**Article:**
[start]

Patti Brooks Books
About The Author
We all admire the creativity of people who think outside the box. But what would you think of a person who literally Jumped out of a box? And the icing on the cake is that Patti Brooks jumped her horse out of a horse-sized birthday cake while the surrounding crowd of hundreds cheered her on with raised champagne glasses.
A writer who spins a good yarn with characters that stay with you long after the last chapter has to jump right in the middle of everything life has to offer and not be a bystander. The paths Brooks has chosen often placed her in situations that led to uncommon incidents.
One Halloween night, when Patti was a teen, she was flying with her dad in a single-engine plane over Adirondack High Peaks. A vicious lightning storm disabled the radio and the plane crashed on a mountainside. In sub-freezing temperatures, they spent the night in the plane and the next day walked ten miles out to civilization. (more on this crash at the bottom)
Then there was the hot, sticky summer day when Brooks supervised some young people at an outdoor equine competition. They worked out of a large six-horse van that was parked at the top of an open field. Clouds rolled in and the wind picked up. Brooks set about getting the horses and equipment up the ramp and into the van. With one horse left to go, the skies opened up and thunder crashed. Brooks leaned into the van to retrieve a raincoat and in the next second lightning struck the van. She was thrown to the ground and rolled down the hill. Stunned and light-headed, she got to her feet and hurried back to the horse. Taking a minute to time the lightning strikes and resulting thunder, she quickly released the horse from the van and hurried up the ramp to safety.

[end]

**Listed entries:**
[start]

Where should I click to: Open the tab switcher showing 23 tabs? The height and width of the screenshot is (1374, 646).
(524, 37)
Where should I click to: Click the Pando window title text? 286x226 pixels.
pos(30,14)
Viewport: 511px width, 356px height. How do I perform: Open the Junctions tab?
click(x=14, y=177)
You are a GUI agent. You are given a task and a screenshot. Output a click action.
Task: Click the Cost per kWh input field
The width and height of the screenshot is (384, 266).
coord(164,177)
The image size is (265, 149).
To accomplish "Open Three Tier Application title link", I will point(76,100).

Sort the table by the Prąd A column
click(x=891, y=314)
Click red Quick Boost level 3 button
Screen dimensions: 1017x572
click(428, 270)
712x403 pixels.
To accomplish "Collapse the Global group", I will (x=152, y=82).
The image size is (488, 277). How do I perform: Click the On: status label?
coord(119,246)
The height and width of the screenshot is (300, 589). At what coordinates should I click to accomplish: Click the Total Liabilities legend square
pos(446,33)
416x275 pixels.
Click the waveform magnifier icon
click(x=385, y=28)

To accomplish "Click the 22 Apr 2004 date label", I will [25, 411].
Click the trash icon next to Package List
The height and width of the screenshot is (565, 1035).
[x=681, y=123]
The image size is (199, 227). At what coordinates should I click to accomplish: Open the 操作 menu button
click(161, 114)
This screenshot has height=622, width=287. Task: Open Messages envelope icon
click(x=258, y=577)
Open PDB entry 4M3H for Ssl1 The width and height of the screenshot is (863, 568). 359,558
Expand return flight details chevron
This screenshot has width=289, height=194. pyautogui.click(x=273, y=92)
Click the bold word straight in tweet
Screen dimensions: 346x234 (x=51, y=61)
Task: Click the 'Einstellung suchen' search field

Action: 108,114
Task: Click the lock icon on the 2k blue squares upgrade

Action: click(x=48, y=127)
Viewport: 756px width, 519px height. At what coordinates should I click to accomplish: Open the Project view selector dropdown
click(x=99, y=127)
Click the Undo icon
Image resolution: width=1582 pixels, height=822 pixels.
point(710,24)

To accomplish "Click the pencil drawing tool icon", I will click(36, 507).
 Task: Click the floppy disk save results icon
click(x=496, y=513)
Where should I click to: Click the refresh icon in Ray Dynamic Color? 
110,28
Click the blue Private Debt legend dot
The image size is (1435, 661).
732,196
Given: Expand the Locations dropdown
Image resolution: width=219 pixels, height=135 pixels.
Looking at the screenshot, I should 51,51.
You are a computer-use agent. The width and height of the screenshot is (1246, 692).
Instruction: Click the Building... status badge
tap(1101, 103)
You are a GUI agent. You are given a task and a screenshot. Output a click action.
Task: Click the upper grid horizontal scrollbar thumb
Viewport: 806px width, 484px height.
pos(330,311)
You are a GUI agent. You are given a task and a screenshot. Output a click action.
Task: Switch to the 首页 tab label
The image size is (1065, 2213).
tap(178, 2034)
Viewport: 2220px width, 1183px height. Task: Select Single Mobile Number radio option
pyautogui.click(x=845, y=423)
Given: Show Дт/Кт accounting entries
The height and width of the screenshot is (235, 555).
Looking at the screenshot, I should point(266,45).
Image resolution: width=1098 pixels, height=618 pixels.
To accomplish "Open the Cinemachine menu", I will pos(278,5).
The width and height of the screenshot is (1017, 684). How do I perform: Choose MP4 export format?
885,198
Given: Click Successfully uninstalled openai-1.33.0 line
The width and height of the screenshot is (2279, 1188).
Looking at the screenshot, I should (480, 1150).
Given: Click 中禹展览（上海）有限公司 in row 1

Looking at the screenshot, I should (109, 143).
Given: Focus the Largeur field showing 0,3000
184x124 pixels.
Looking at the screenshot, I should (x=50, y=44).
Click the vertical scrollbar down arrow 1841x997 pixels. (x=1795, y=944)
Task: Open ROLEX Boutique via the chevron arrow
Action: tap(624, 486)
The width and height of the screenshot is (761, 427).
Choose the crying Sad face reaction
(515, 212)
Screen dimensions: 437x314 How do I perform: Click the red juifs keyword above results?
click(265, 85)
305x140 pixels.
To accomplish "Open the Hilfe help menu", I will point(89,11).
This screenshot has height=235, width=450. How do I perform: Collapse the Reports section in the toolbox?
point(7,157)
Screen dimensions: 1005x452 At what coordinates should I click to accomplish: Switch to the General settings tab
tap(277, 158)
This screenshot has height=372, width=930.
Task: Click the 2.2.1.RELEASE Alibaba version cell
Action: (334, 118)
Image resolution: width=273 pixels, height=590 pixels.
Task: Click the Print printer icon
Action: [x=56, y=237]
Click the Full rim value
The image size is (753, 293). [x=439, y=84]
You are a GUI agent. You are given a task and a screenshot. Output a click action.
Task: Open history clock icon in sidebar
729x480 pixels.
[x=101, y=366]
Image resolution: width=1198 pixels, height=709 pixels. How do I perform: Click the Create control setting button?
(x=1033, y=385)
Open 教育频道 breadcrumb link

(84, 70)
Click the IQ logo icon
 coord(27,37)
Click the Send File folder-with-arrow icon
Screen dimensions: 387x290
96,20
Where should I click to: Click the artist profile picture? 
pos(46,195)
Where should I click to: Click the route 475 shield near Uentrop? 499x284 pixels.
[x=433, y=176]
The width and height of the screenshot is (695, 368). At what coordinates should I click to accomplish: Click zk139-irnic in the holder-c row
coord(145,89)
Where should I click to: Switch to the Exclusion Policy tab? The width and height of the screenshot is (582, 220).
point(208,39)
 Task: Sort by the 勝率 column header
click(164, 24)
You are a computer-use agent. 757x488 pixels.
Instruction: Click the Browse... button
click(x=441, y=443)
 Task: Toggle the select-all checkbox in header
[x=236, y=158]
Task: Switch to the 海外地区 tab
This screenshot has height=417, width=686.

[end]

**Your tasks:**
- A) In the Patti Brooks author profile, how far did she and her father walk to reach civilization after their plane crashed?
- B) Extend the Patti Brooks author profile past its final sentence, carrying on in the same voice.

**Responses to the tasks:**
- A) Ten miles.

- B)
Although Brooks loves distance riding and has logged several thousand miles of competition, she also is a major advocate of horse shows, and the high-stepping “Park Horse” division for Morgan horses is her favorite. The prestigious New England Morgan Horse Show is held for a week in Northampton, MA. Brooks had entered in a Park Harness Championship competing, against twenty-six other horses, all harnessed to four-wheel buggies. Halfway through the class, a horse across the ring bolted and took off on a path of destruction, ramming into another horse and buggy, setting that horse free who panicked and, literally jumped into the back of Brooks’ buggy tossing it on top of Brooks with the horse landing at her side. Brooks’ horse leaped in the air and took off. Friends quickly found a new buggy and within the seven-minute time allowed for “repairs” got her horse hooked to the borrowed buggy and the class resumed. It’s interesting to note that she was Reserve Champion.
That experience illustrates how Patti goes the extra mile to get the job done. She’ll keep at it till it’s done and done right! Brooks brings this never-say-die trait to her stories that don’t tend to fit nicely into the rules of the genre. The sole purpose of her stories is to entertain readers.
From a very early age, she learned the satisfaction of offering folks pleasant respites to the tediousness of everyday life. Patti worked for Santa Claus! Mr. Claus hired ten-year-old Patti to give pony rides to the guests visiting his village on Whiteface Mountain in the Adirondacks. Santa’s Workshop, the country’s first theme park, was brought to life in 1949 by Brooks’ father, Julian Reiss. A biography of Julian Reiss can be bought here: The Man Who Dared to Dream.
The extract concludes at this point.